With one or two words or even just an icon, logos can represent a company's entire image.

How to Create Amazing Logos That Make Sense for Your Brand

Logos are the biggest little thing you will create as a designer. With one or two words or even just an icon, you have to design something that can represent a company's image. A great logo has to be eye-catching, easy-to-read, and compatible wih everything from business card printing design to printing brochures. The best way to get better at something is to practice and educate yourself. With this in mind, here are some tips for building your logo creating skills.

Observe Logos and Fonts  
Make a point of observing logos. Start with the logos on the items sitting on your desk. Notice the wrappers on the snacks in the vending machine. Take business cards from reception counters. Look at store signs as you drive down the street. Look up company logos online. Examine these logos and see if you can put into words what makes one good or bad. Keep a collection of logos that work. Write down the qualities that seem to be in many of the good ones.

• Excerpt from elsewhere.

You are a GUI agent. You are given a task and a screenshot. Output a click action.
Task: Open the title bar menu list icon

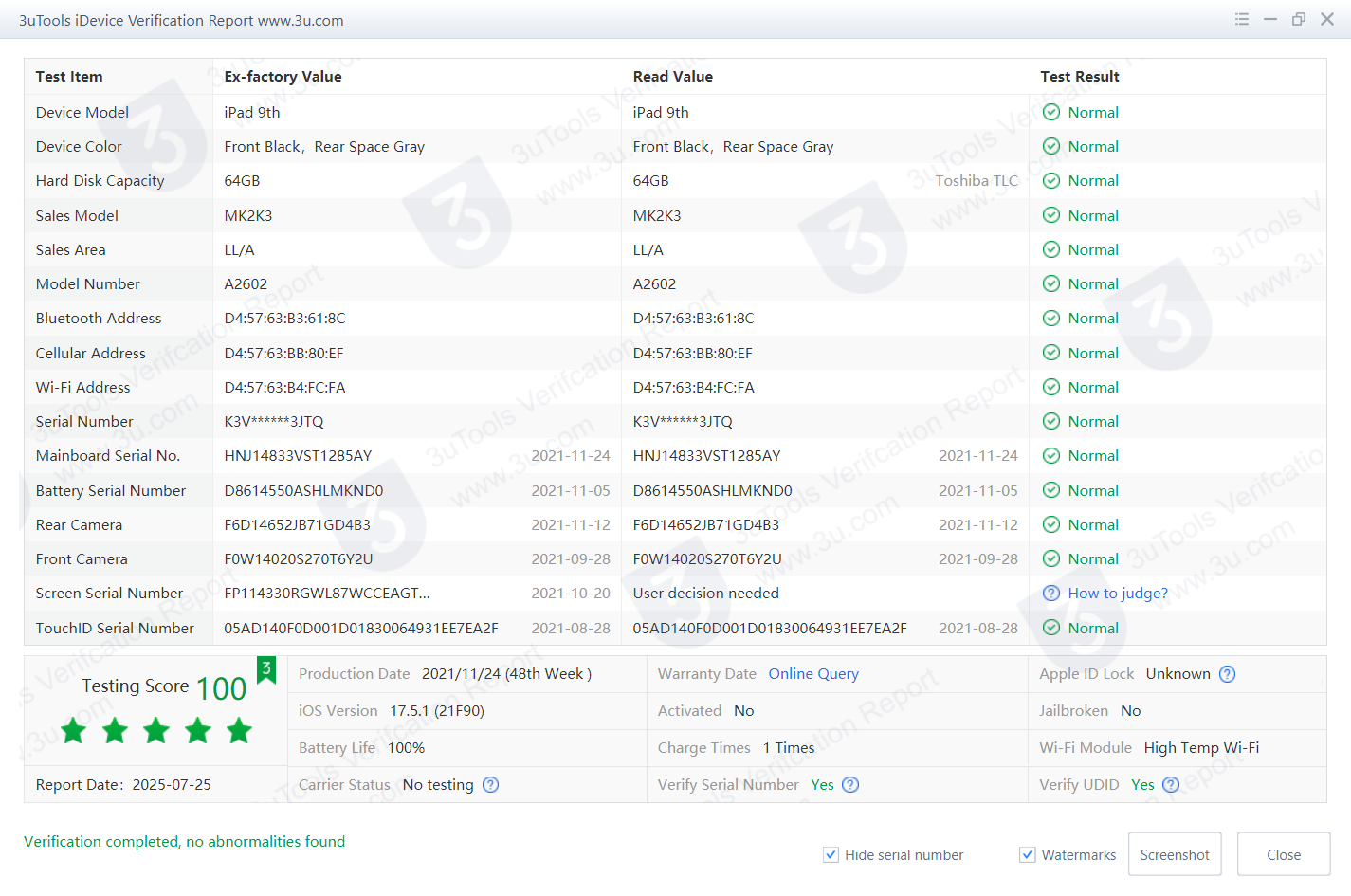click(1241, 19)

In general, logos should be bold because thicker lines translate well when the logo is reproduced. Logos should also be legible, which means simpler is usually better, especially since logos are often used on a small scale level such as for business card printing. Really great logos use symbolism or plays on words that capture attention and stick in the viewer's mind. Observe lots of logos so you can add to this list of good logo qualities.

Also observe different fonts. Most logo designs are built on fonts. The company's name is what you need to communicate, after all. There are thousands of good fonts available. In your spare time, browse the Internet and look for fonts that spark your interest.

Sketch What You See  
Develop your drawing skills. Buy a sketch pad and practice drawing a few times a week. The more you draw, the better you will get. Draw objects using only basic shapes like triangles and circles. Try drawing an object using as few lines as possible. Take away one line at a time and see how few lines you need for an object to still be recognizable. Draw with a marker, since the bold lines of a marker will help you keep your drawing simple and strong.

Research Other Logo Designers' Works  
Look up logo designers online. There are lots of design groups on Twitter and Facebook and most successful designers update a blog regularly with their design process. Designers are usually very generous about sharing their ideas. When you read a blog post by a designer, do not be afraid to ask questions. Most designers would be happy to help. You can also read design books; Logo Design Love: A Guide to Creating Iconic Brand Identities by David Airey and Logo by Michael Evamy are good ones.

Make Logos that Can Support a Brand  
When designing a logo for a client, keep in mind that the client has to build a brand for his company. The brand needs to incorporate the business's personality as well as that of its customers. Ask your client lots of questions to get a feel for the company. When you create a logo, imagine how other marketing materials might look. When you show your logo design to a client, mention how it might look on a design for business card printing, website, or even signs. Showing how the logo can fit within a brand will help sell the client on it.

So do your research and practice, practice, practice. With hard work and time, you can develop your skills as a logo designer and compete with the experts.